Throwback Thursday – To commemorate the 10th year of SXTXState, each Thursday we’ll be featuring past participants in the project. Check back each Thursday until SXSW to find out what SXTXState alumni remember from their time with the project and what they are up to now.
In 2008, Dee Kapila graduated from Texas State University with her Master’s in Mass Communications with a concentration in New Media, which is now known as Digital Media. In the Spring of 2008, Kapila participated in the SXTXState project which was the year the project was born.
Kapila was not given a certain position or job but everyone was responsible to write about panels they attended, get interviews, and spread to cover different things to put on the website they created.
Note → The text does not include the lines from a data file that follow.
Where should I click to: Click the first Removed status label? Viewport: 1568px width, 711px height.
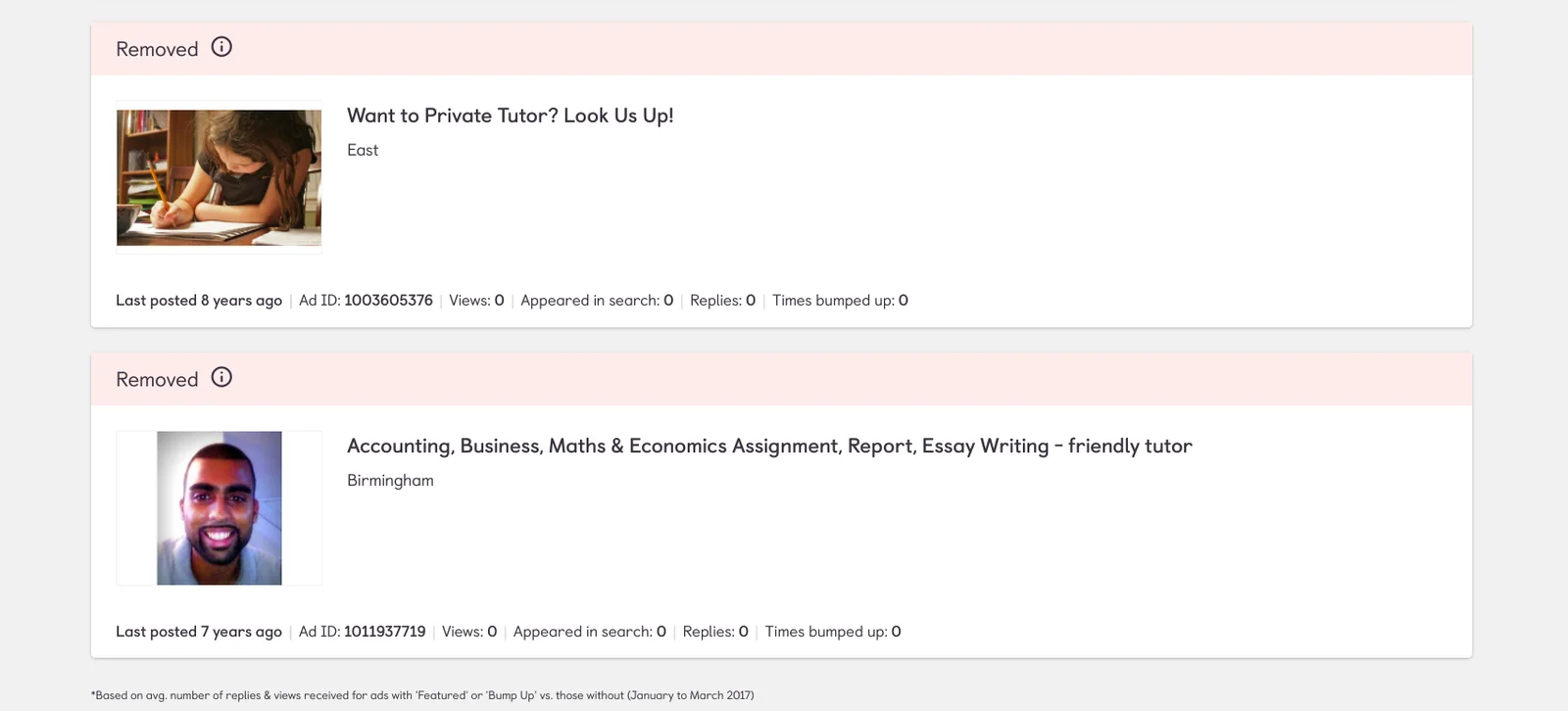click(157, 49)
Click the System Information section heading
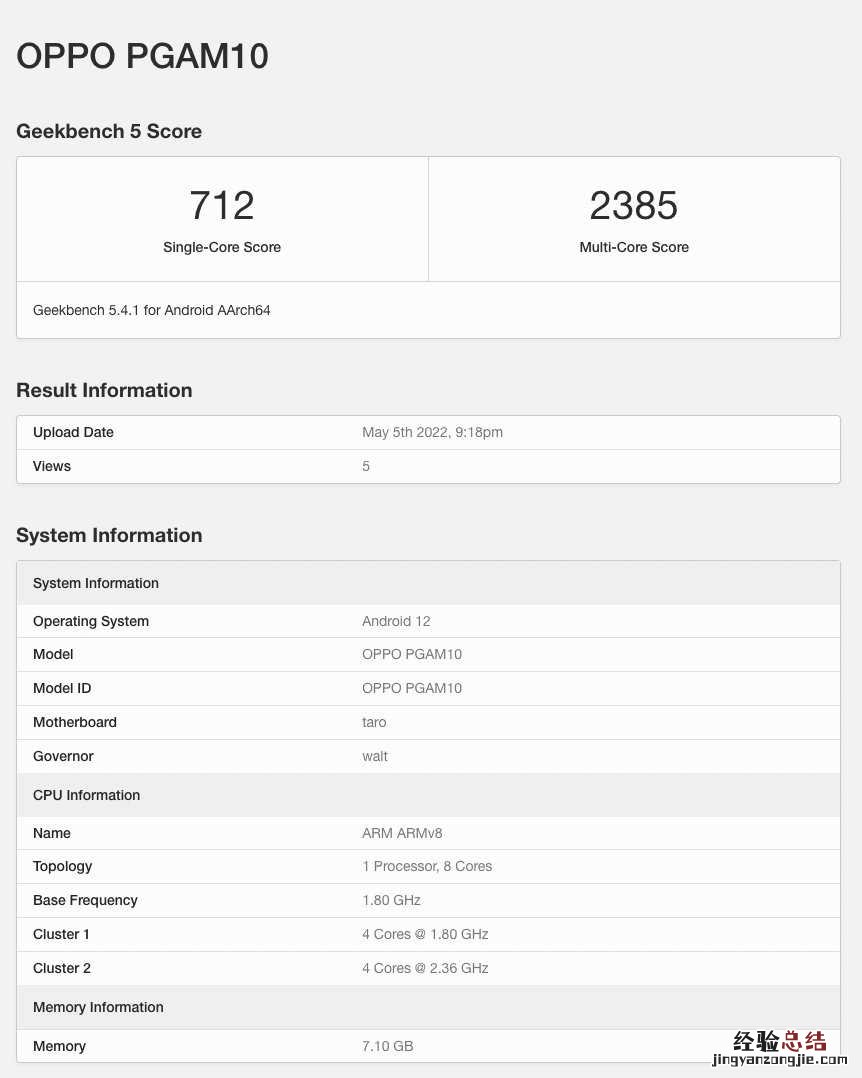This screenshot has width=862, height=1078. point(109,535)

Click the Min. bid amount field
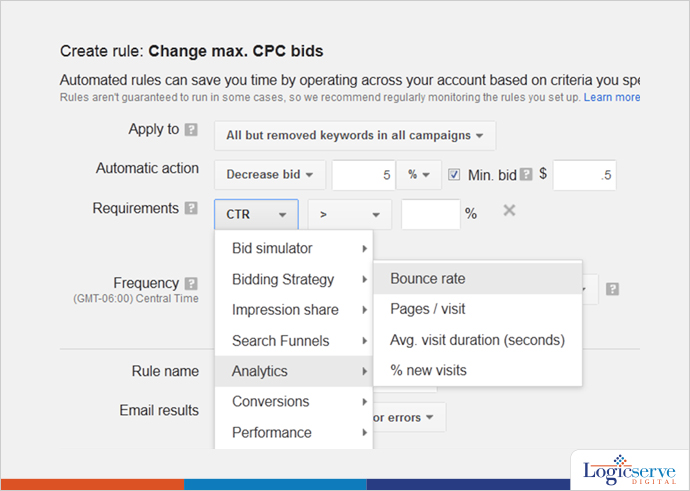584,175
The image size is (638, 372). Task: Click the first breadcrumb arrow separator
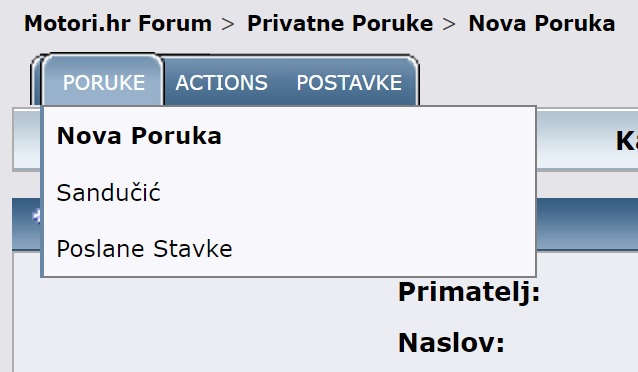[x=228, y=24]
Because this was the first year of the SXTXState project, the group didn’t have a full week pass like we do now, they only had two days each.
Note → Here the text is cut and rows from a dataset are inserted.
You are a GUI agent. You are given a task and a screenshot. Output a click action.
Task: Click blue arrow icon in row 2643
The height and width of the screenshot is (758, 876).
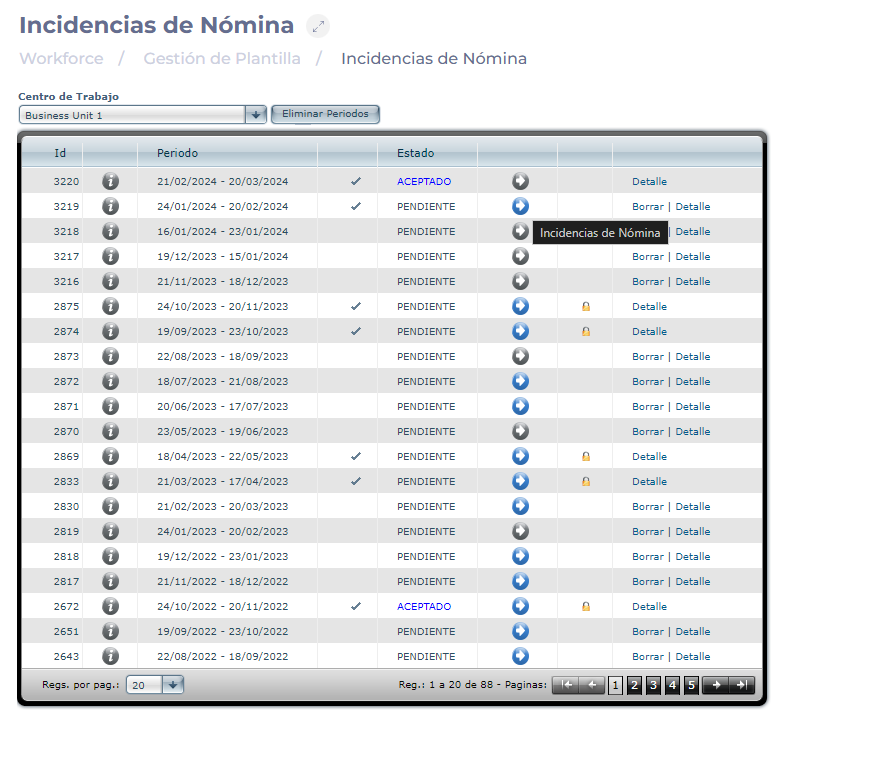click(x=520, y=656)
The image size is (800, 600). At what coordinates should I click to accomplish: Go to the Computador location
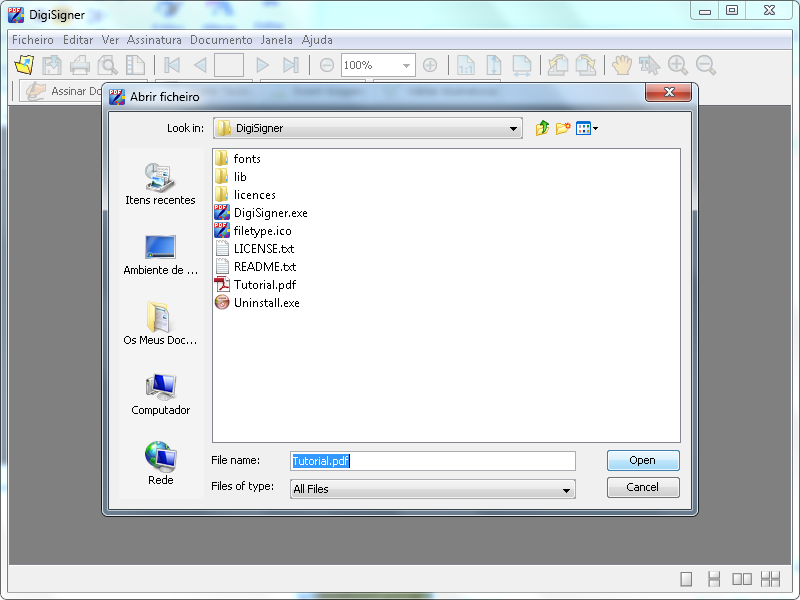pyautogui.click(x=160, y=394)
The greatest part of SXSW for Kapila was covering topics that she was not entirely comfortable with, “You might cover different areas of tech that you’re not as comfortable with and on different levels of experience,” Kapila said. She mainly wanted to cover things that she wasn’t familiar with to interpret trends to other people that were at her level of knowledge.
Kapilas favorite part of the conference was the exposure that she had to many different companies, “It’s like you’re in the middle of it all, like in Silicon Valley,” Kapila said. She also enjoyed playing with all of the technology that was available, the experience of using that technology, and just the conference overall.
Today, Kapila is a manager and functional architect at Visa in Austin, TX and believes that her experience reporting SXSW during her graduate school career impacted the work that she does today. She works around emerging technologies and programming processes that she was introduced to at SXSW, she realized that there is a rapid growth and change of technology in the environment, because of SXSW she pursues roles and positions that she wouldn’t have pursued before, and she learned that you need to be comfortable around the people and the companies that they work for.
After her experience at SXSW interactive in 2008, the next year Kapila was the head of her own panel titled “Gaming as a Gateway Drug: Getting Girls Interested in STEM”. That was not her last experience with SXSW either. Kapila has participated in panels for SXSW several times throughout the years since her time at Texas State University as well as other conferences.
Through all of her success and experience, Kapila has advice for those who are in graduate school and participating in the SXTXState project:
- If you don’t understand something then research it and learn more about it.
- Think about the panels you want to attend, then try to go to them, and once you go, think about doing your own panel.